Background technology
Jet Polishing technology is a kind of New Super-precision polishing technology.Jet Polishing technology in last century Mo by Holland
Oliver W. F hnle and HedserVan Brug of Delft university et al. propose, its cardinal principle be utilization be mixed with micro-/
The polishing fluid of nanoscale abrasive particle provides initial pressure through voltage supply system, flows through nozzle and forms jet beam, with certain
Speed arrives material surface, utilizes abrasive particle that the shear force of material reaches removal effect.With conventional polishing techniques
And other Ultraprecision Machining compares, the main feature of Jet Polishing and advantage are embodied in for high steepness curve surface work pieces,
Utilize jet beam can go deep into inside workpiece, thus avoid mechanical interference, carry out the processing of inner surface and obtain higher processing
Precision, has become an emerging finishing method the most by extensive concern.
Face shape error control method is the core of Jet Polishing technology, is convergence effect and the polishing efficiency of decision face shape
Crucial.Current Jet Polishing technique is by solving the Jet Polishing speckle residence time at each tracing point, it is achieved face shape restrains.
This technical face shape error control method is the most ripe, is extensively applied, but there is also in multiple deterministic theory mode
Following problem:
1) the vibration effect machining accuracy that lathe acceleration and deceleration frequently cause.The frequent acceleration and deceleration of each kinematic axis of lathe cause relatively
Big vibration, impact is removed stability and the path accuracy of function, thus is affected polishing precision;
The residence time solved is limited to dynamic performance (peak acceleration, the acceleration such as each kinematic axis of lathe itself
Degree), it is low that residence time realizes precision.When the residence time calculated does not mates with the acceleration and deceleration ability of lathe, workpiece is caused " to owe
Throw " or " cross and throw " so that face shape error deteriorates.
Summary of the invention
For solving the problem that fluidic current polishing process method causes, the present invention proposes a kind of based on becoming penetrating of removal function
Stream burnishing surface shape error control method so that polishing is not only restricted to the dynamic performance of lathe, reduces complicated track polishing and brings
Impact, promote face shape convergence efficiency.
The Jet Polishing face shape error control method removing function based on change of the present invention, in turn includes the following steps:
(1) the removal function of glossing is obtained: give and adopt the speckle time, inclination angle will be formed with axisθNozzle with angular velocityTurn round around axis, obtain the polishing speckle under the technological parameter that many groups are different, set up by matching and remove function process parameterηWith
Remove the mapping relations between functional form.

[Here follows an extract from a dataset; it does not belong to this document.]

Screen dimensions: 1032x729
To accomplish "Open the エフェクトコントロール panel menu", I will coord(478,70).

Wherein,It is about QUOTEMultinomial,For constant,To throw spot center as initial point
Face shaped position coordinate under coordinate system;
(2) detection face shape error distribution: use the face shape error distribution of interferometer measurement optical mirror plane to be processed, will detect
To face shape error distribution be designated as。

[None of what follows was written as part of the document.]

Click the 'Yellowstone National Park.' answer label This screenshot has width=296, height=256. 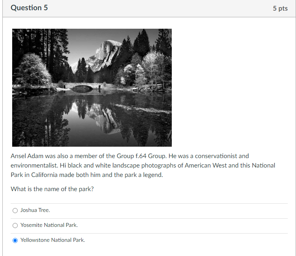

(3) course of processing model of glossing is set up: equidistant on described optical mirror planeChooseIndividual machining locus
Point, theIndividual machining locus pointCoordinate be designated asIf, theThe residence time of individual machining locus point is, in order
Formation residence time vector;Choose simultaneouslyIndividual machining control point, theThe coordinate of individual machining control point is designated as, respectively
The expectation removal amount of machining control point is, form desired removal amount vector in order;Machining control pointMaterial removal amount be, all ofForm material in order
Vector removed by material, processing model is, whereinIt isInfluence matrix, it is years oldRowRow
Element is;If the technological parameter of Jet PolishingThe upper limit be, lower limit is, calculate
?Under influence matrix;
(4) solve technological parameter realize become remove function correction of the flank shape: set lathe maximal rate as, by interior point method, solve as
Under quadratic programming problem obtain technological parameterUnder residence time:
,subjected to ;
Calculate at the uniform velocityTime between each tracing point during polishing, calculate residence time release ratio;NoteIt isTechnological parameter at individual tracing point, solving equationIn intervalReal root, if
Equation root is less than, takeIf equation root is more than, take;
(5) surface figure accuracy is controlled by digital control processing: generate and comprise cutter path point, feed speed, each tracing point corresponding
Technological parameterNumerical control program, numerical control program is loaded in the digital control system of band process parameter control and performs processing, utilize
Face shape after interferometer measurement processing, if precision meets requirement, then completes polishing;Otherwise it is back to step (2).
Present invention advantage compared with existing Jet Polishing technique is:
(1) lathe is always maintained at the uniform velocity feeding in the middle of the course of processing, and this is conducive to the vibration keeping alleviating lathe, keeps jet
Stablizing of function is removed in polishing, promotes polishing precision.
(2) polishing be not limited to the dynamic performance of lathe, can more precisely realize the removal requirement of opposite shape, carry
Rise and remove convergence efficiency, reduce the face shape error that " owing to throw " and " cross and throw " produces.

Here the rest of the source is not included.